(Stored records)
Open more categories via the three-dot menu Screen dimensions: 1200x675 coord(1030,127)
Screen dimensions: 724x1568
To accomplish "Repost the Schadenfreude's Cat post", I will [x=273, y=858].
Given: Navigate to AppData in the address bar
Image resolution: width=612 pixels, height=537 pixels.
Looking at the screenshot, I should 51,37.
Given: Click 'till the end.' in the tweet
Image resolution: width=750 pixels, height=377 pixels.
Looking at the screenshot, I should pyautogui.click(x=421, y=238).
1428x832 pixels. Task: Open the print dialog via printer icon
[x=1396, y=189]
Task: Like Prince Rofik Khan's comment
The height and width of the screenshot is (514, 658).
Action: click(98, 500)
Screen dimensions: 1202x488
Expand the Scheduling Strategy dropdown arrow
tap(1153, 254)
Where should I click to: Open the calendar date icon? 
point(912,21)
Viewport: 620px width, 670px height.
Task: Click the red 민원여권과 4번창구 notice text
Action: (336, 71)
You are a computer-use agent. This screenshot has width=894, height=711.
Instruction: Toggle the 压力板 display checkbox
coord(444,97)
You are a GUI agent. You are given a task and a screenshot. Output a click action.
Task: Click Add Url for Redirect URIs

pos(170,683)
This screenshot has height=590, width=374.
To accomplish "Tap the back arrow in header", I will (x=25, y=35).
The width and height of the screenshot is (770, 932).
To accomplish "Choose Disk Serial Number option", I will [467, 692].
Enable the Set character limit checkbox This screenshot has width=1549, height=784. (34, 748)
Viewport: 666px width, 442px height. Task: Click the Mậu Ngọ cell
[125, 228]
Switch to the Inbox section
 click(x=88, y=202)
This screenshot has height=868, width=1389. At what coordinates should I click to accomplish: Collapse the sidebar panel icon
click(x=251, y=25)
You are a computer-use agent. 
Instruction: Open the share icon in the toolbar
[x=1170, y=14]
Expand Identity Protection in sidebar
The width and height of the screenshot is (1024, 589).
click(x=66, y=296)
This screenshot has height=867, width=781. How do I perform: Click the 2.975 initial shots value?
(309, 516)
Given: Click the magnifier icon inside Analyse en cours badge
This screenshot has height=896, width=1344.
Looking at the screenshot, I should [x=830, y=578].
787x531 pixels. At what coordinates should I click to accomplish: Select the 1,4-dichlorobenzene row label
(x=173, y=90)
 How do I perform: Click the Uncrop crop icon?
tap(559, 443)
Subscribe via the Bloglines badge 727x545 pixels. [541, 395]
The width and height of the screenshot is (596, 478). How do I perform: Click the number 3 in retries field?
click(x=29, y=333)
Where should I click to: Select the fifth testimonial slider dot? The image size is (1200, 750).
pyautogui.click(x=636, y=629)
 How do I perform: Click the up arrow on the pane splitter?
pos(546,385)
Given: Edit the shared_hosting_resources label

- _PROBLEM DETAILS_
A verbatim transcription of all the entries above is required.

- _EXPECTED ANSWER_
Open more categories via the three-dot menu Screen dimensions: 1200x675 coord(1030,127)
Screen dimensions: 724x1568
To accomplish "Repost the Schadenfreude's Cat post", I will [x=273, y=858].
Given: Navigate to AppData in the address bar
Image resolution: width=612 pixels, height=537 pixels.
Looking at the screenshot, I should 51,37.
Given: Click 'till the end.' in the tweet
Image resolution: width=750 pixels, height=377 pixels.
Looking at the screenshot, I should pyautogui.click(x=421, y=238).
1428x832 pixels. Task: Open the print dialog via printer icon
[x=1396, y=189]
Task: Like Prince Rofik Khan's comment
The height and width of the screenshot is (514, 658).
Action: click(98, 500)
Screen dimensions: 1202x488
Expand the Scheduling Strategy dropdown arrow
tap(1153, 254)
Where should I click to: Open the calendar date icon? 
point(912,21)
Viewport: 620px width, 670px height.
Task: Click the red 민원여권과 4번창구 notice text
Action: (336, 71)
You are a computer-use agent. This screenshot has width=894, height=711.
Instruction: Toggle the 压力板 display checkbox
coord(444,97)
You are a GUI agent. You are given a task and a screenshot. Output a click action.
Task: Click Add Url for Redirect URIs

pos(170,683)
This screenshot has height=590, width=374.
To accomplish "Tap the back arrow in header", I will (x=25, y=35).
The width and height of the screenshot is (770, 932).
To accomplish "Choose Disk Serial Number option", I will [467, 692].
Enable the Set character limit checkbox This screenshot has width=1549, height=784. (34, 748)
Viewport: 666px width, 442px height. Task: Click the Mậu Ngọ cell
[125, 228]
Switch to the Inbox section
 click(x=88, y=202)
This screenshot has height=868, width=1389. At what coordinates should I click to accomplish: Collapse the sidebar panel icon
click(x=251, y=25)
You are a computer-use agent. 
Instruction: Open the share icon in the toolbar
[x=1170, y=14]
Expand Identity Protection in sidebar
The width and height of the screenshot is (1024, 589).
click(x=66, y=296)
This screenshot has height=867, width=781. How do I perform: Click the 2.975 initial shots value?
(309, 516)
Given: Click the magnifier icon inside Analyse en cours badge
This screenshot has height=896, width=1344.
Looking at the screenshot, I should [x=830, y=578].
787x531 pixels. At what coordinates should I click to accomplish: Select the 1,4-dichlorobenzene row label
(x=173, y=90)
 How do I perform: Click the Uncrop crop icon?
tap(559, 443)
Subscribe via the Bloglines badge 727x545 pixels. [541, 395]
The width and height of the screenshot is (596, 478). How do I perform: Click the number 3 in retries field?
click(x=29, y=333)
Where should I click to: Select the fifth testimonial slider dot? The image size is (1200, 750).
pyautogui.click(x=636, y=629)
 How do I perform: Click the up arrow on the pane splitter?
pos(546,385)
Given: Edit the shared_hosting_resources label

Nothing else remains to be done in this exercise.